-- PROVIDED RECORDS follows --

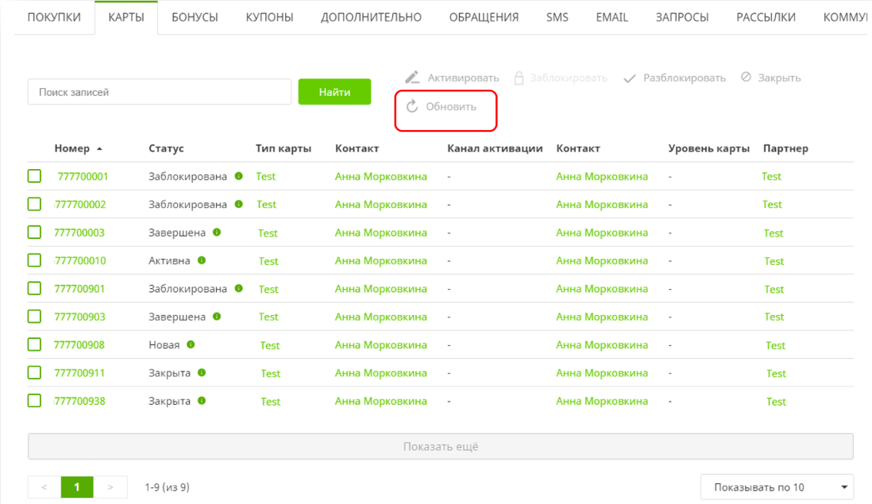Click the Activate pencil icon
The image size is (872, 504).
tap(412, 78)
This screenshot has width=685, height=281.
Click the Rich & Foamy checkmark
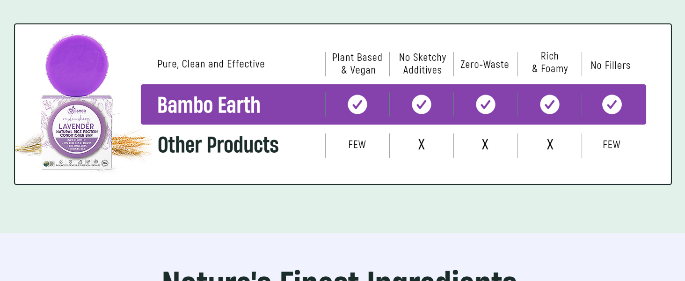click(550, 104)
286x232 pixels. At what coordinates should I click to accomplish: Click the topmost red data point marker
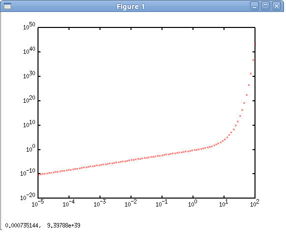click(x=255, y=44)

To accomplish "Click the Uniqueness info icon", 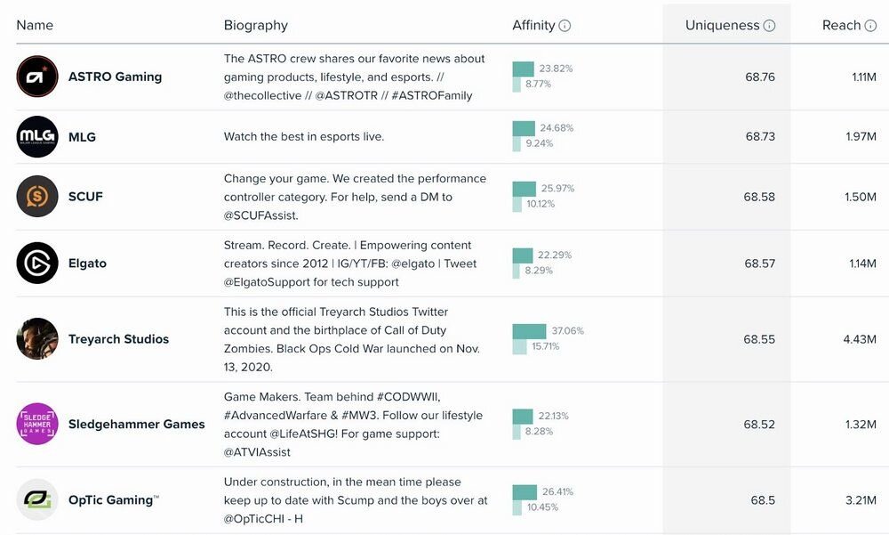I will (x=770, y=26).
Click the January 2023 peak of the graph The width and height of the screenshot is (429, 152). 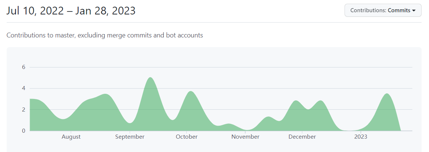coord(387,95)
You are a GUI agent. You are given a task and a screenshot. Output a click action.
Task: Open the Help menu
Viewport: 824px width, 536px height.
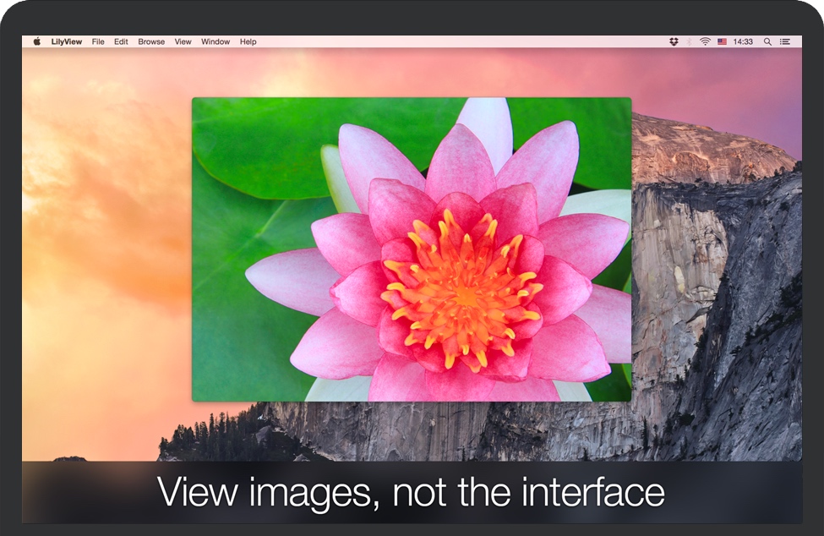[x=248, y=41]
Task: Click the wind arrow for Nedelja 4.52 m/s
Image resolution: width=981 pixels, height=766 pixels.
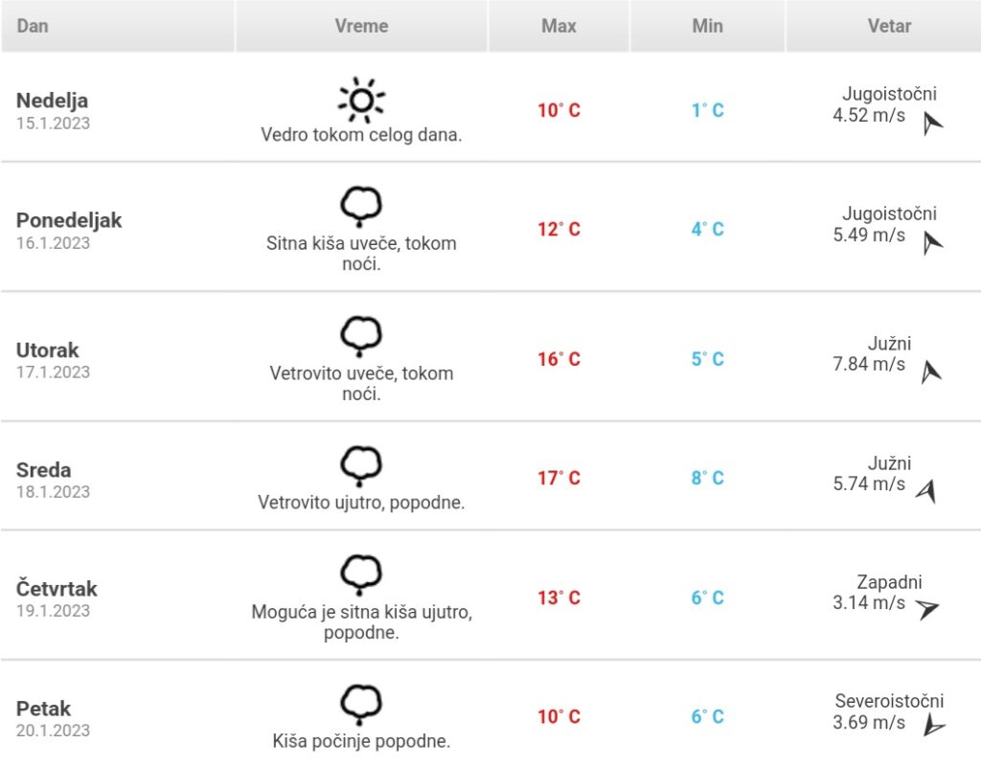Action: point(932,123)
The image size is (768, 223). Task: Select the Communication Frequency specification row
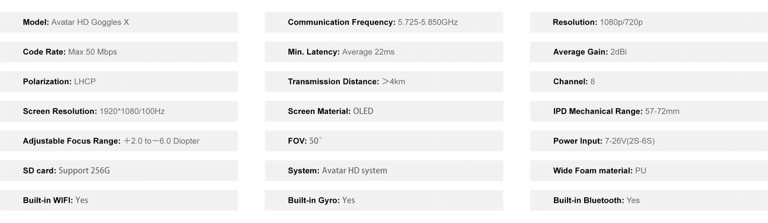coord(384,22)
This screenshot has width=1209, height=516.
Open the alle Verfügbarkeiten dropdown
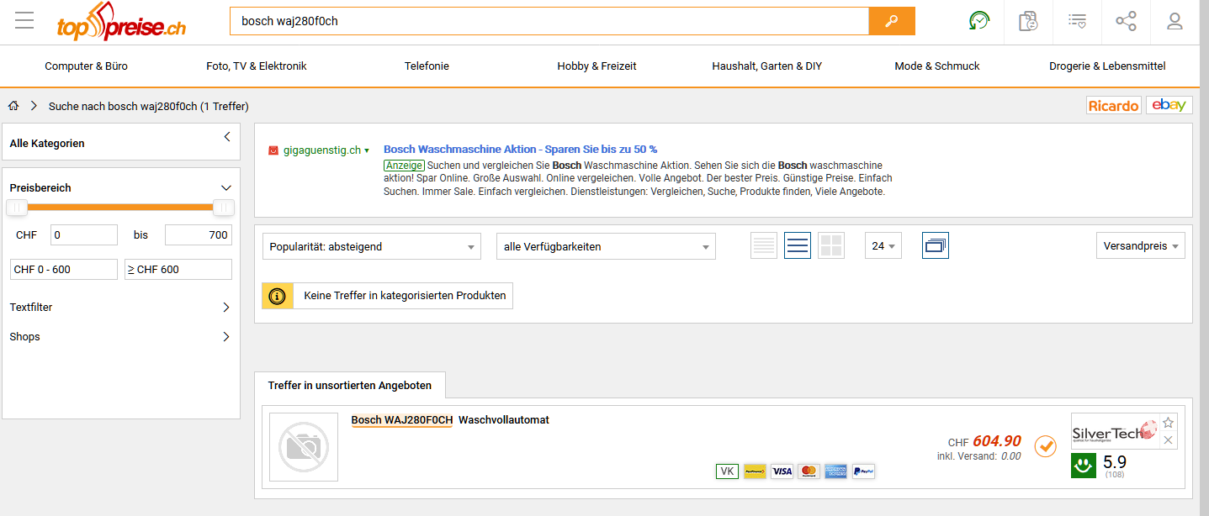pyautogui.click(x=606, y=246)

-- PROVIDED RECORDS concluded --
-- PROVIDED RECORDS follows --

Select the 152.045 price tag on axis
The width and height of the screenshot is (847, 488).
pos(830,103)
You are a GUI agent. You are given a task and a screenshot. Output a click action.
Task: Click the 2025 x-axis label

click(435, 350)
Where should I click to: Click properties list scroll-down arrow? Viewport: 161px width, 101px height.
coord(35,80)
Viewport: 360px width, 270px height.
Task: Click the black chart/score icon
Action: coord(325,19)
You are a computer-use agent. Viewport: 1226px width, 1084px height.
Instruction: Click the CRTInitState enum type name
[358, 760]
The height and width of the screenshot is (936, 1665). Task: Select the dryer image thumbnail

-- PROVIDED RECORDS concluded --

» **ACTIVITY**
Take every line in the preceding listing that contains "This" and copy it.

» **COMPLETED EXERCISE**
This screenshot has width=685, height=281.
This screenshot has width=1209, height=516.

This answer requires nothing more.